_EXTRACT_.
◆ ◆ ◆ ◆

Lifetime Movie: Stolen Women, Captured Hearts (1997)


Lifetime's Stolen Woman, Captured Hearts



I just want to preface this: Yes. This is one of those 'Hot savage' movies.
            More complex movies can circumvent the wild romanticism of Native American history, but this is not a super complex movie, and I don't hold it to those standards. Sometimes, a girl just wants to get away from her fat white husband and meet a lean and mean Native American with a luscious mane of hair (said every romance novel ever.) ---> See the end of this post for some awesome romance novel covers.
            I remember studying a Victorian poem in which the writer describes his ideal spot: a hut in the the balmy islands of the New World, where he'd have a "dusky" wife and children. His word, obviously. This movie reminds me of that poem, but for Christian American housewives who just want a hot Indian to take them away. I say Christian because the film team inserted the Bible into the film non-ironically and made it significant for the heroine, so I get to comment on it.

Holding a bible over your heart is actually a very useful way to stop a bullet in most films, so good job
            Very, very brief summary: It is 1868, a woman in a Midwestern town marries a man she doesn't know very well and is then kidnapped by Native Americans. One falls in love with her and she resists his really, really obvious advances (For a while) because she is married.
            I will stop there (spoilers!)

◆ ◆ ◆ ◆

_GIVEN DATA_.
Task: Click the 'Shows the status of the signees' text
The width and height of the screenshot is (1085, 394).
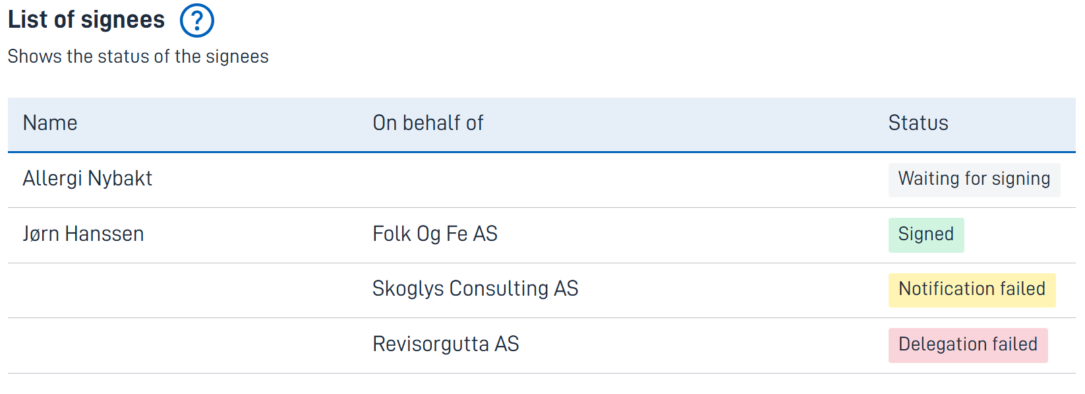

◆ ◆ ◆ ◆

_ACTIONS TO TAKE_.
a – Reproduce the part of the movie review that begins at the words "I remember studying" and stops after the words "she is married.".
b – Continue the movie review of Stolen Women, Captured Hearts, starting after its last sentence.

_RESULTS IN ORDER_.
a –
I remember studying a Victorian poem in which the writer describes his ideal spot: a hut in the the balmy islands of the New World, where he'd have a "dusky" wife and children. His word, obviously. This movie reminds me of that poem, but for Christian American housewives who just want a hot Indian to take them away. I say Christian because the film team inserted the Bible into the film non-ironically and made it significant for the heroine, so I get to comment on it.

Holding a bible over your heart is actually a very useful way to stop a bullet in most films, so good job
            Very, very brief summary: It is 1868, a woman in a Midwestern town marries a man she doesn't know very well and is then kidnapped by Native Americans. One falls in love with her and she resists his really, really obvious advances (For a while) because she is married.

b –
            Michael Greyeyes IS pretty hot (also Canadian, for an unrelated fact share.) I really want to know where that surname started in his family line. At what point did that name go from whatever language it started in to Greyeyes? 

Now, for my top five favorite parts!

1) Hitting on the redhead




Tokalah leans back to lounge on some furs and rubs the space next to him. "Anna," he says, smoldering.
            But what he really means is, "I would totally like to sex you up, but my English is limited and I've decided to just sum it up with some bedroom eyes and your name. What do you say?"
            She says no. She's married.
            And I would also say no too, but because I would not want to A) sleep with someone who kidnapped me, B) sleep with someone who I've known for only a few days, and C) end up pregnant. Then again, no one ends up pregnant in romance novels or movies unless it suits the plot.
            Give her a few days, dude! Wow.

2) Learning English

I am 5 years old and I will teach you all I know about English.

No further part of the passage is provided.